Update #1 December 2001


Dear Spare Roomers

We’ve had our first success.  Our friend Grace housed two refugees for three weeks!  It was a happy household with a lot of cooking and other chaos.  The Hotham Mission has since found them a flat in Ferny Creek.

They are delightful young men in their mid 20’s, Sri Lankan, very personable and good English speakers.

I am worried about their isolation.  If you could invite them to dinner, take them out or phone or help them, you’d find it rewarding.  They are extremely intelligent and likeable, and they could tell you some of the extraordinary stories of detention they and others have experienced.

If you write or email “Spare Rooms for Refugees” and give your phone number, I can get the young men to phone you and establish contact.  They would appreciate it I know.

Steve Bracks needs your help.  Please write letters to the newspapers to support his stance on refugees.  He wants to end the so-called Pacific “solution”, to claim the greater share of refugees for Victoria and to build refugee centres not detention centres in Victoria to assist refugees.  Please phone or fax the Premier’s Department (Tel. 9651 5111/Fax. 9651 5054) to give him your praise.  If we don’t his initiative will die. 

While you’re at it, phone the Labor Party or drop a line to Simon Crean.  You may not like the Labor Party, but the truth is that while Labor vacillates, Philip Ruddock does all he can to wreck the U.N. convention that we are signatory to.  Small protest groups will never have the power of a genuine opposition.

The Labor Party must change its disastrous view and become an opposition once more.  Steve Bracks is testing the waters of public opinion and in the Herald-Sun he’s getting a basting for it.  Please write a letter to the Herald-Sun supporting him, it might counter-balance the abuse he’s getting there.

Text and item location entries –
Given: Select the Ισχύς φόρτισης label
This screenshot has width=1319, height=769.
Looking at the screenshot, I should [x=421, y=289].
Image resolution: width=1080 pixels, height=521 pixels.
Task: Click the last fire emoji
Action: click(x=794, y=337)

WRITTEN TASKS –
1. Print the part of the refugee newsletter that begins at the words "Update #1 December" and ends after "good English speakers.", copying it word for word.
2. Output every line of the records verbatim.

WRITTEN ANSWERS –
1.
Update #1 December 2001


Dear Spare Roomers

We’ve had our first success.  Our friend Grace housed two refugees for three weeks!  It was a happy household with a lot of cooking and other chaos.  The Hotham Mission has since found them a flat in Ferny Creek.

They are delightful young men in their mid 20’s, Sri Lankan, very personable and good English speakers.

2.
Given: Select the Ισχύς φόρτισης label
This screenshot has width=1319, height=769.
Looking at the screenshot, I should [x=421, y=289].
Image resolution: width=1080 pixels, height=521 pixels.
Task: Click the last fire emoji
Action: click(x=794, y=337)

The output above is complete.